◆ **Extracto del documento**:
┏━━

Mesa de Lares

Creo no equivocarme, más aún estoy convencido de que existe un consenso en el país de que Puerto Rico es claro ejemplo de una situación colonial que ha hecho crisis. Una crisis se produce cuando lo viejo no acaba de morir y lo nuevo aún no acaba de nacer.

Es ley de vida que todo lo que nace muere. Lo terrible sin embargo es ese interludio entre la vida y la muerte, cuando la cosa empieza a deteriorarse, degenerarse, corromperse.

Emmanuel Sieyès lo describe bien: “El viejo caduco no se consuela de morir, por fresco y vigoroso que pueda ser el muchacho que ve dispuesto a reemplazarlo. Los cuerpos políticos, como los cuerpos naturales, se defienden mientras pueden del último momento”.

┗━━

◆ **Material proporcionado**:

┏━━

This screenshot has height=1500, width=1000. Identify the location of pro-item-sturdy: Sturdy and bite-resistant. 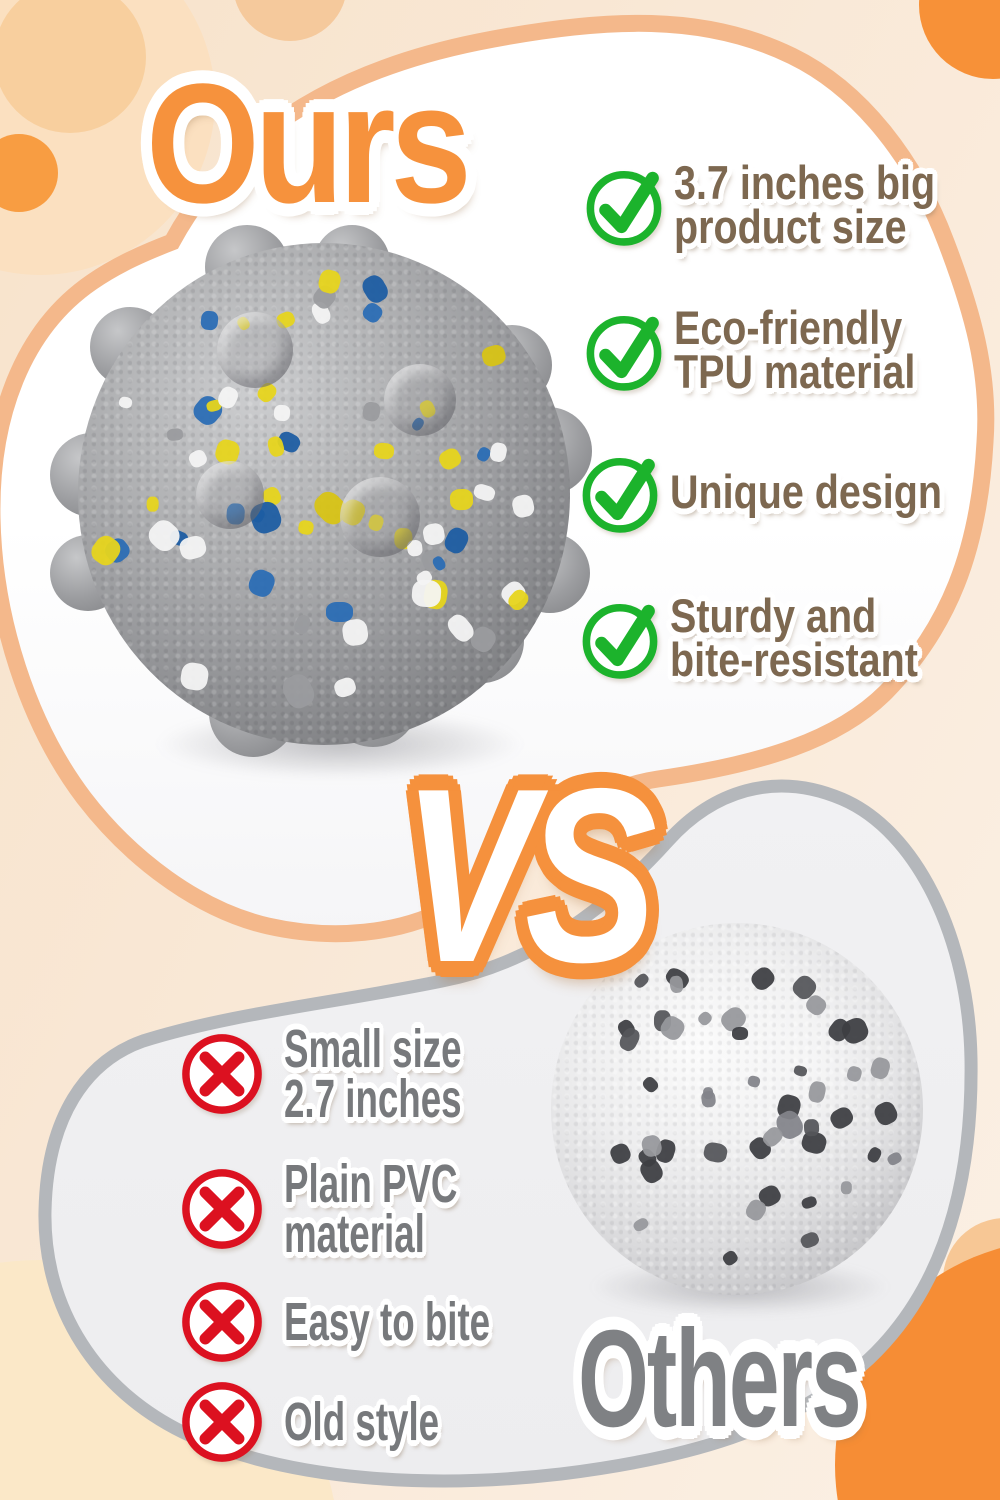
(772, 638).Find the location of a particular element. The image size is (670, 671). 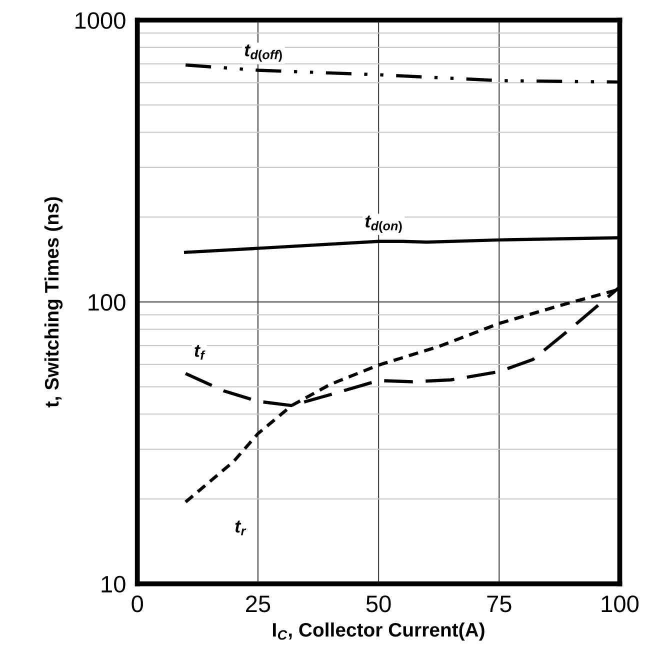

x-tick-label: 75 is located at coordinates (500, 604).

┗━━

◆ **Acción requerida**: Copie literalmente un pasaje del extracto sobre la crisis colonial de Puerto Rico. Empiece en las palabras que contienen "Mesa de Lares" y deténgase después de "acaba de nacer.".

◆ **Resultado del ejercicio**:
Mesa de Lares

Creo no equivocarme, más aún estoy convencido de que existe un consenso en el país de que Puerto Rico es claro ejemplo de una situación colonial que ha hecho crisis. Una crisis se produce cuando lo viejo no acaba de morir y lo nuevo aún no acaba de nacer.